4. É o seguinte o texto da norma cuja aplicação foi recusada pela decisão recorrida (artigo 6º, n.º 1, alínea g), do Código do Imposto sobre o Rendimento das Pessoas Singulares, aprovado pelo Decreto-Lei n.º 442-A/88, de 30 de Novembro, correspondente ao artigo 5º, n.º 2, alínea g), do Código do Imposto sobre o Rendimento das Pessoas Singulares, na redacção introduzida pela Lei n.º
30-G/2000, de 29 de Dezembro):
“Artigo 6º
(Rendimentos da categoria E) Consideram-se rendimentos de capitais:
... g) Os juros ou quaisquer acréscimos de crédito pecuniário resultantes da dilação do respectivo vencimento ou de mora no seu pagamento, sejam legais, sejam contratuais.”
5. Como se afirma nas alegações do Ministério Público e na decisão recorrida, a norma agora em causa foi já objecto de apreciação pelo Tribunal Constitucional, em julgamentos não totalmente coincidentes. Assim, enquanto nos Acórdãos n.ºs 453/97 (Diário da República, II série, de 9 de Fevereiro de 1999) e 288/01 (disponível em www.tribunalconstitucional.pt) se concluiu pela não inconstitucionalidade da “norma do artigo 6º, n.º 1, alínea g), do Código do Imposto sobre o Rendimento das Pessoas Singulares, aprovado pelo Decreto-Lei n.º 442-A/88, de 30 de Novembro, com a interpretação que aí inclui os juros de mora no pagamento de uma indemnização por acidente de viação”, no Acórdão n.º 170/03 (Diário da República, II série, de 15 de Outubro de 2003) julgou-se “inconstitucional, por violação dos princípios da igualdade dos cidadãos e da repartição justa dos rendimentos, que defluem dos artigos 13º,
103º, nº 1, e 104º, nº 1, todos da Lei Fundamental, a norma constante da alínea g) do nº 1 do art. 6º do Código do Imposto Sobre o Rendimento das Pessoas Singulares quando interpretada no sentido de serem tributáveis como rendimento os juros que forem atribuídos no âmbito de uma indemnização devida por responsabilidade civil extracontratual e na medida em que se destinem a compensar os danos decorrentes da desvalorização monetária ocorrida entre o surgimento da lesão e o efectivo ressarcimento desta”. Para chegar a esta conclusão, o mesmo Acórdão n.º 170/03 observou o seguinte:
“6. Antevê-se como certo que, para quem defenda que, se, numa dada decisão judicial, o valor monetário equivalente à indemnização devida a título de responsabilidade civil extracontratual foi fixado atendendo-se já aos factores decorrentes da erosão monetária e se, além disso, ficou consagrada a obrigação de pagamento de juros sobre aquele valor, contados a partir da citação, o montante equivalente a estes últimos não pode perspectivar-se como integrador da denominada «teoria da diferença» - à qual se deverá submeter aquilo que é imposto pelo dever de reparação do dano sofrido em consequência da lesão -, mas sim como uma compensação pela demora no pagamento. E, assim, tendo os juros por fonte uma obrigação diversa daquela donde advém do dever de indemnizar, os fundamentos carreados e a conclusão ínsita no Acórdão nº 453/97, já citado, seriam perfeitamente de aceitar.

**Conteúdo dos dados**
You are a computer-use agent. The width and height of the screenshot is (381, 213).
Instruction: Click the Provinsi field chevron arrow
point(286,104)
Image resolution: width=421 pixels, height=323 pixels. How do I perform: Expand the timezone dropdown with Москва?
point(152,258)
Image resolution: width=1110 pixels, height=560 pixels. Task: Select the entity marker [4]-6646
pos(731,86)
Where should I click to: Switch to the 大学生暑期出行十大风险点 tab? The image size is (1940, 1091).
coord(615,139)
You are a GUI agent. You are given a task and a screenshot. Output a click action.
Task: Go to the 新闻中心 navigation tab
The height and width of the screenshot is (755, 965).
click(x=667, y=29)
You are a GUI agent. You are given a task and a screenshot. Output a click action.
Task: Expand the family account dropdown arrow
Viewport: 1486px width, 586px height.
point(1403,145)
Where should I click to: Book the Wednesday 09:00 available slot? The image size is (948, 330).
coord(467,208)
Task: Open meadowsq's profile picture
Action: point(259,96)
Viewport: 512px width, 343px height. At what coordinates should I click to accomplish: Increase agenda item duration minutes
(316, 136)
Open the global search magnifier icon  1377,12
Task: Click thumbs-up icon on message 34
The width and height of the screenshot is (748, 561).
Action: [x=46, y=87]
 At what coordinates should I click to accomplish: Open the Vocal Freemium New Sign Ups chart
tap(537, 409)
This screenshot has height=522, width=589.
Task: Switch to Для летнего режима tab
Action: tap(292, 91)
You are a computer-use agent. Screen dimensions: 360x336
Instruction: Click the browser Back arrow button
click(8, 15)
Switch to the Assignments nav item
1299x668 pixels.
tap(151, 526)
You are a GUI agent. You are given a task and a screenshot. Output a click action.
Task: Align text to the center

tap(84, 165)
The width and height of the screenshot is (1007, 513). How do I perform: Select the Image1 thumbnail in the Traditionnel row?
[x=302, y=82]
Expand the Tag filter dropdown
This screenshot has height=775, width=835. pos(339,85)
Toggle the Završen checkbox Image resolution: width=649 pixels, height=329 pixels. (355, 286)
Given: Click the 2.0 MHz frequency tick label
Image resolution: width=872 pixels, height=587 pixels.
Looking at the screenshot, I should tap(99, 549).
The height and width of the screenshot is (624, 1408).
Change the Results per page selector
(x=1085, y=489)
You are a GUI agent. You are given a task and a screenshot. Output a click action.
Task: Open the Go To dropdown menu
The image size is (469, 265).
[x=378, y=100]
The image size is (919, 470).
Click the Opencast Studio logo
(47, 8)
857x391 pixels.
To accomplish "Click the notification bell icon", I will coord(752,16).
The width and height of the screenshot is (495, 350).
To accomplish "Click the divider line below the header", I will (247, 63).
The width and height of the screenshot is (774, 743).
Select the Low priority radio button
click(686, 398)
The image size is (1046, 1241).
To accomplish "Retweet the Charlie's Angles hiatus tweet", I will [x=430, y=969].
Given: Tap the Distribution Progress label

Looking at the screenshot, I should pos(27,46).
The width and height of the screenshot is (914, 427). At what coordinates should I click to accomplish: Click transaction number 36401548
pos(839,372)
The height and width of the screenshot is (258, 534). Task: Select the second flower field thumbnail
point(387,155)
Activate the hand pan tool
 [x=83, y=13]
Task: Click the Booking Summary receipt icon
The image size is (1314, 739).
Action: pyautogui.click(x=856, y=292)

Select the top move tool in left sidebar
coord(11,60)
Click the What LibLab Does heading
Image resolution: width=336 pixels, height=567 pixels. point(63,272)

**Tarefa pedida 1**
Comece pela primeira linha das entradas e pare depois da linha que contém "click(x=667, y=29)", incluindo ambas, e coloque essas linhas numa lista numerada, sem as linhas em branco.
**Tarefa pedida 2**
Dê a continuação do excerto sobre a tributação em IRS dos juros de indemnizações, a partir da última frase apresentada.

**Resposta 1**
1. You are a computer-use agent. The width and height of the screenshot is (381, 213).
2. Instruction: Click the Provinsi field chevron arrow
3. point(286,104)
4. Image resolution: width=421 pixels, height=323 pixels. How do I perform: Expand the timezone dropdown with Москва?
5. point(152,258)
6. Image resolution: width=1110 pixels, height=560 pixels. Task: Select the entity marker [4]-6646
7. pos(731,86)
8. Where should I click to: Switch to the 大学生暑期出行十大风险点 tab? The image size is (1940, 1091).
9. coord(615,139)
10. You are a GUI agent. You are given a task and a screenshot. Output a click action.
11. Task: Go to the 新闻中心 navigation tab
12. The height and width of the screenshot is (755, 965).
13. click(x=667, y=29)

**Resposta 2**
7. Mas, se em causa estiver um caso em que para se alcançar a expressão monetária da indemnização se não teve em conta aquilo que alguns designam por
«correcção monetária», limitando-se, pois, tal expressão monetária à reconstituição da situação que seria a detida pelo lesado caso o evento lesivo não tivesse ocorrido, acrescendo, ao assim definido quantum indemnizatório, a condenação do responsável nos juros devidos desde a citação, então é plausível entender-se que estes juros têm por finalidade fazer acrescer àquele quantum o desvalor verificado em consequência da desvalorização. Em casos como esse, o montante dos juros não poderá, pois, deixar de ser perspectivado ainda como a expressão monetária da indemnização. E, a ser assim, a tributação desse montante a título de rendimentos da categoria E, nos termos da alínea g) do nº 2 do art. 5º do Código de Rendimentos Sobre o Imposto das Pessoas Singulares antever-se-ia como violadora do princípio da igualdade, na medida em que a expressão monetária de uma indemnização não está sujeita a essa tributação e, afinal, o indicado montante dos juros não deixa de fazer parte daquela expressão, sendo certo que a função substancial do valor da indemnização é perfeitamente idêntica (é, verdadeiramente, a mesma) da dos juros cujo pagamento foi determinado com tal finalidade.”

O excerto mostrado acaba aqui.